Project 4: Hybrid Memory Router
Build a policy-based router that decides which memory stores to query and how to merge results.
Quick Reference
| Attribute | Value |
|---|---|
| Difficulty | Level 3 |
| Time Estimate | 2-3 weeks |
| Main Programming Language | Python (Alternatives: TypeScript, Go) |
| Alternative Programming Languages | TypeScript, Go |
| Coolness Level | Level 3 |
| Business Potential | Level 3 |
| Prerequisites | Memory taxonomy, vector search basics |
| Key Topics | Routing policies, prompt budgeting, conflict resolution |
1. Learning Objectives
By completing this project, you will:
- Design routing policies for different memory types.
- Merge results from multiple memory stores.
- Enforce a memory token budget.
- Explain retrieval decisions with a debug trace.
2. All Theory Needed (Per-Concept Breakdown)

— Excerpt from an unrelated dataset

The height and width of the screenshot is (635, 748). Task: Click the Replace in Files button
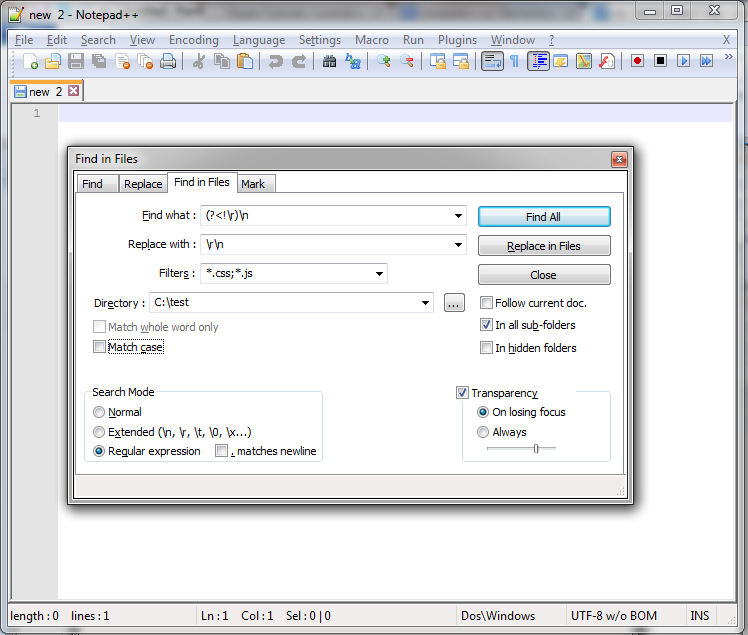tap(543, 246)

Memory Routing Policies and Prompt Budgeting
Fundamentals A hybrid memory router decides which memory stores to query and how to allocate limited prompt space. It is the layer that makes memory practical: without routing, every store is queried and the prompt overflows. Routing policies combine query intent, memory type, recency, and confidence. Prompt budgeting limits how much memory is injected, ensuring that high-priority memories fit within the context window.
Deep Dive into the concept Routing is a policy problem, not a storage problem. The router must interpret the query and decide which memory types are relevant. A question like “What did we decide last week?” should prioritize episodic memory and summaries, while “What tools did we use?” should prioritize procedural memory. You can implement this via explicit rules, lightweight classifiers, or retrieval-of-retrieval (e.g., using an LLM to select memory types). Regardless of approach, the router must be deterministic and auditable for evaluation.

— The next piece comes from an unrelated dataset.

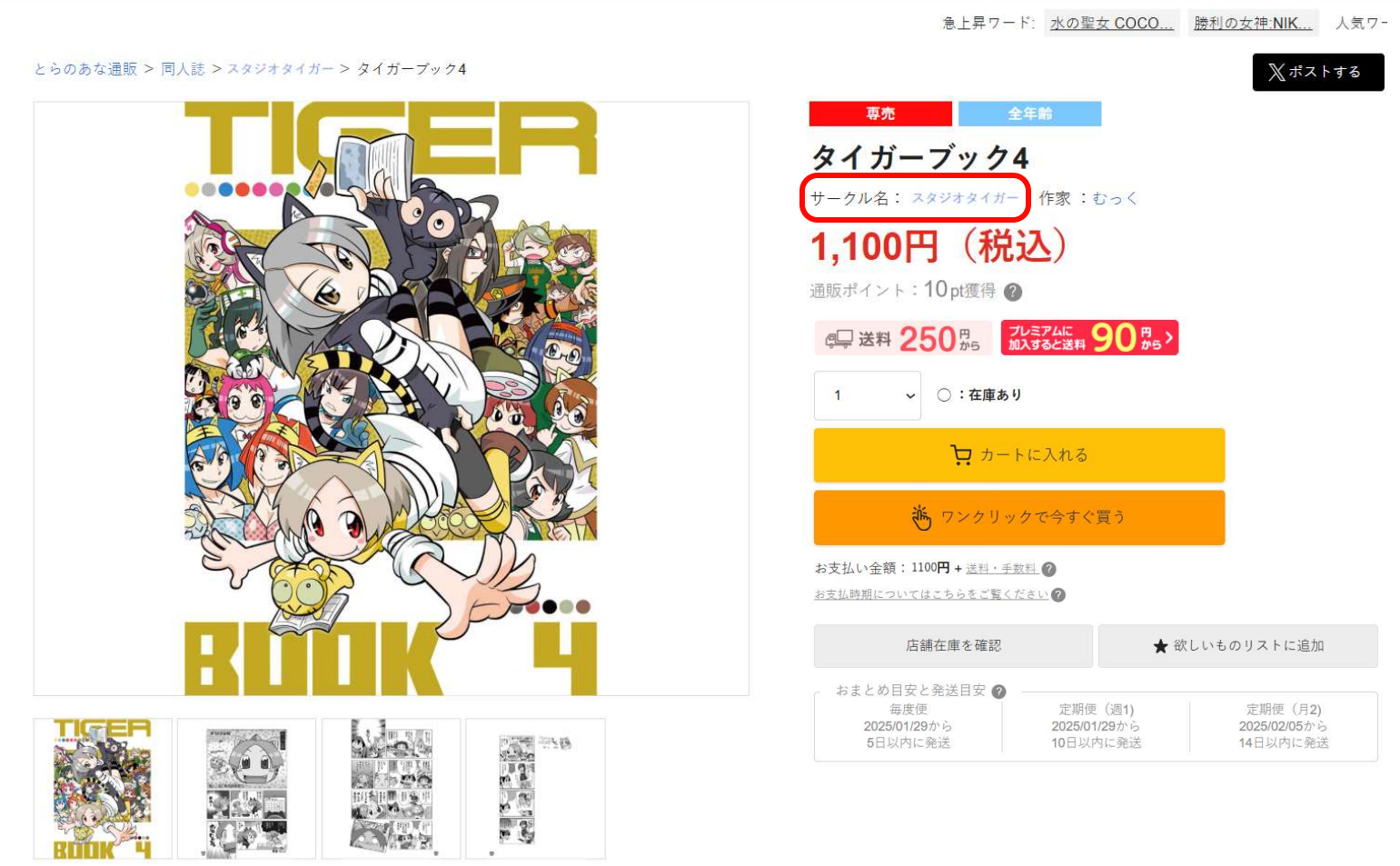Open help icon for shipping estimate
The image size is (1400, 866).
pos(998,692)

Prompt budgeting is the second half of routing. Even if retrieval is perfect, injecting too much memory can harm answer quality. The model’s context window behaves like RAM: overfill it and you lose important task instructions. The router must allocate a memory budget (tokens or character count) and decide how to fill it. This often involves prioritization: high-confidence, high-recency, and policy-approved memories are injected first. Lower priority memories are either dropped or summarized.
Conflict resolution is another critical policy. Two memories may disagree due to drift or user updates. The router should not blindly inject both, as that confuses the model. Instead, it should apply conflict resolution rules: prefer newer memories, prefer memories with higher confidence, or surface conflicts explicitly. This is especially important for preference memory, where outdated preferences can cause user frustration.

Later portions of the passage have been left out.